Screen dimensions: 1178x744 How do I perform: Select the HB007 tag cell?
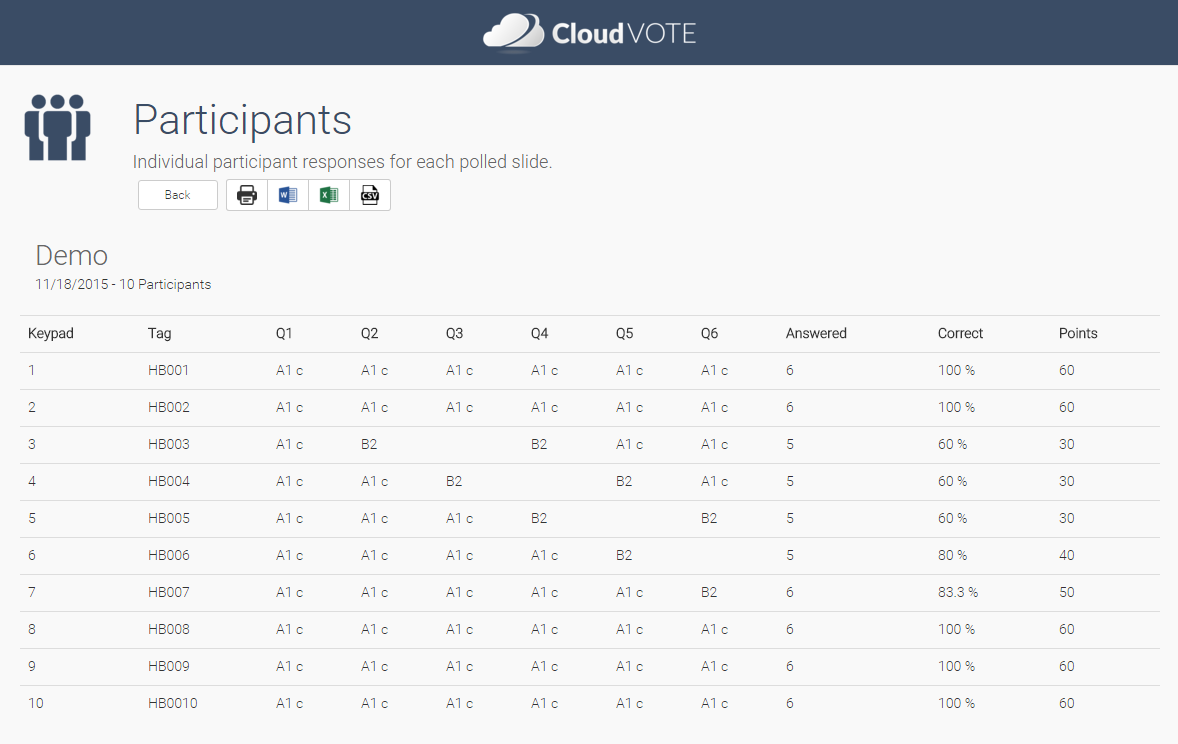pyautogui.click(x=169, y=592)
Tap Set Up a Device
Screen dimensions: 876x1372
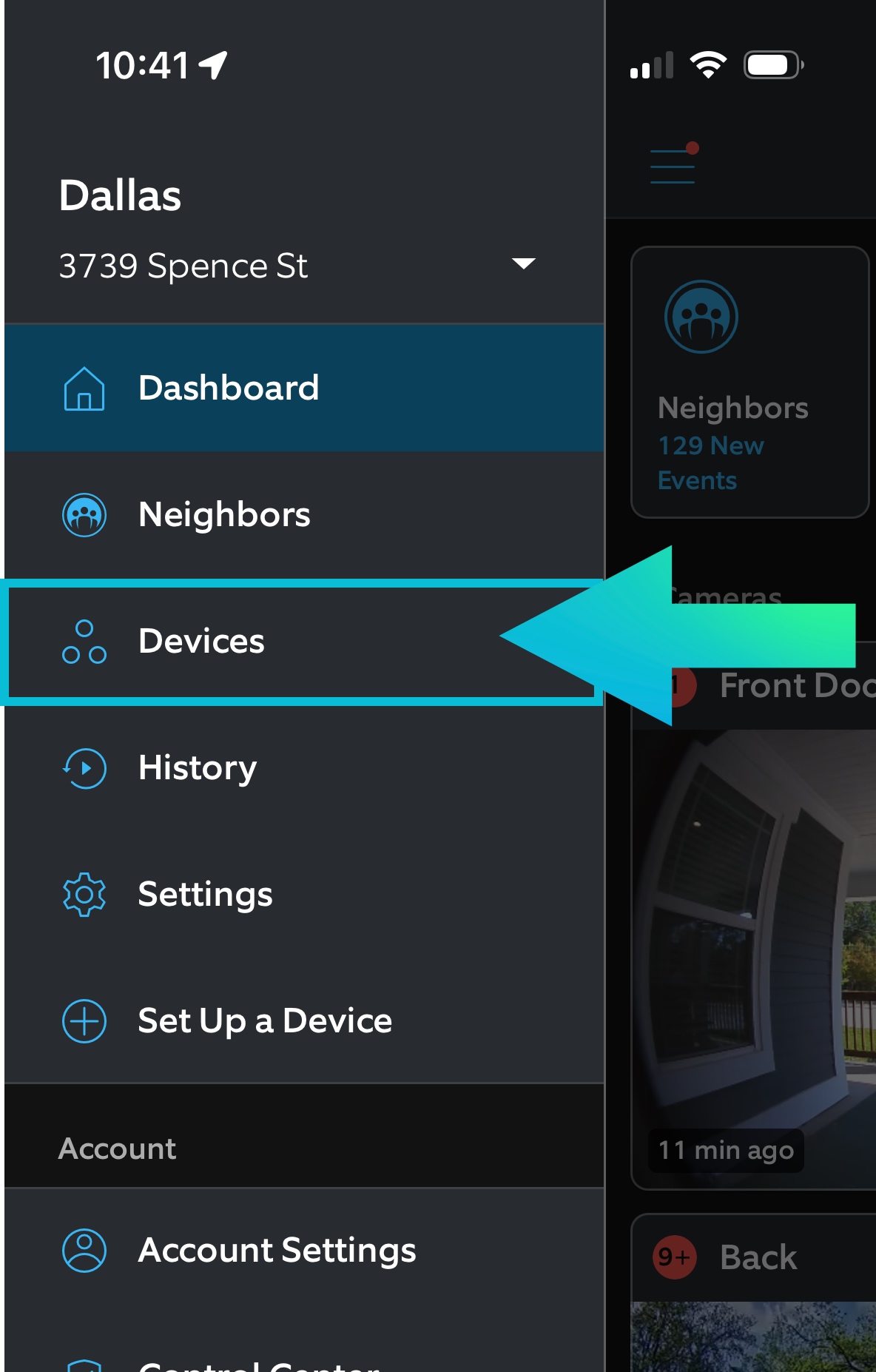pyautogui.click(x=304, y=1021)
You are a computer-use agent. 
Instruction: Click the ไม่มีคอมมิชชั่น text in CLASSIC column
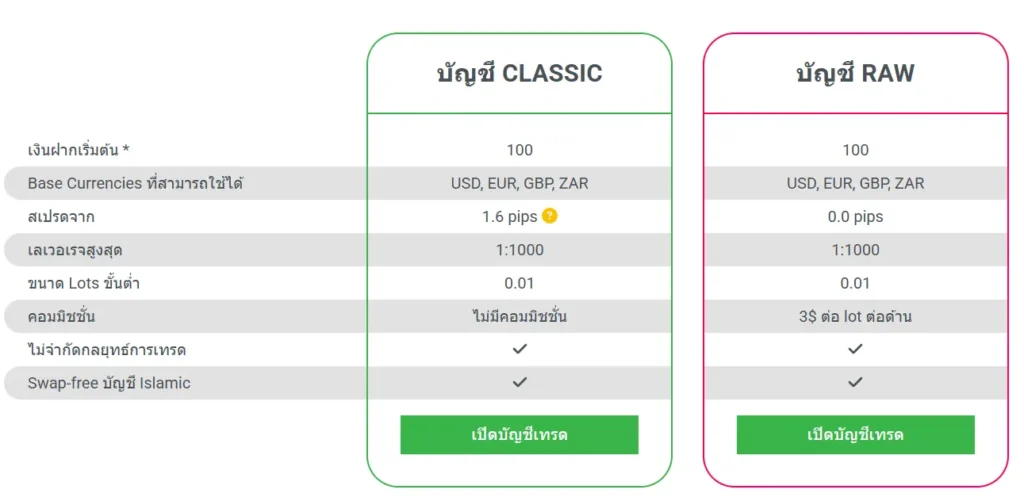tap(519, 316)
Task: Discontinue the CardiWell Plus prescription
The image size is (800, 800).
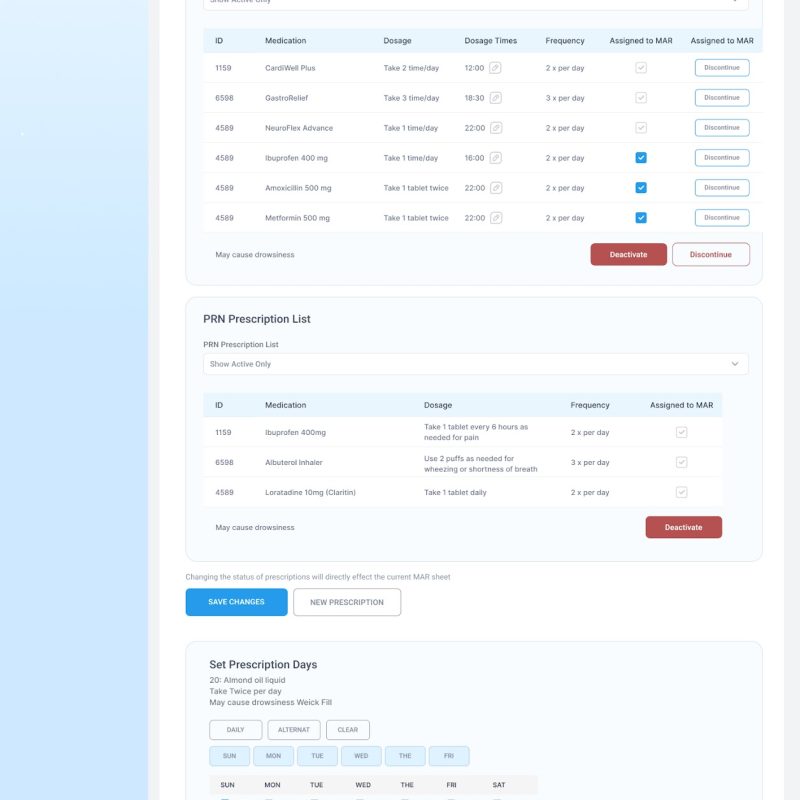Action: pyautogui.click(x=721, y=68)
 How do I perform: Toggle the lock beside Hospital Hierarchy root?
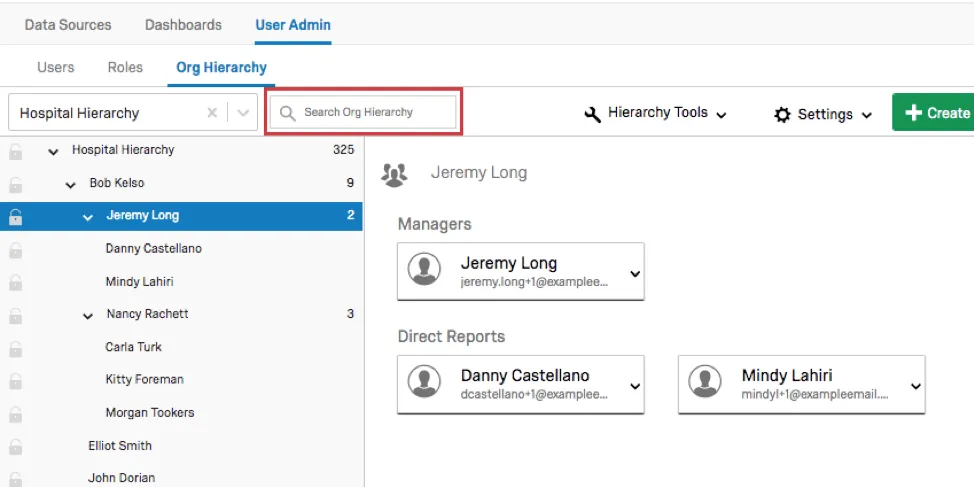click(x=15, y=151)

◆ **Directions**: Set down all the material exactly once more. No pictures.

◆ **Answer to the problem**:
Screen dimensions: 1178x744 How do I perform: Select the HB007 tag cell?
pyautogui.click(x=169, y=592)
Tap Set Up a Device
Screen dimensions: 876x1372
pyautogui.click(x=304, y=1021)
You are a computer-use agent. 
Instruction: Click the ไม่มีคอมมิชชั่น text in CLASSIC column
tap(519, 316)
Task: Discontinue the CardiWell Plus prescription
The image size is (800, 800).
Action: pyautogui.click(x=721, y=68)
 How do I perform: Toggle the lock beside Hospital Hierarchy root?
click(x=15, y=151)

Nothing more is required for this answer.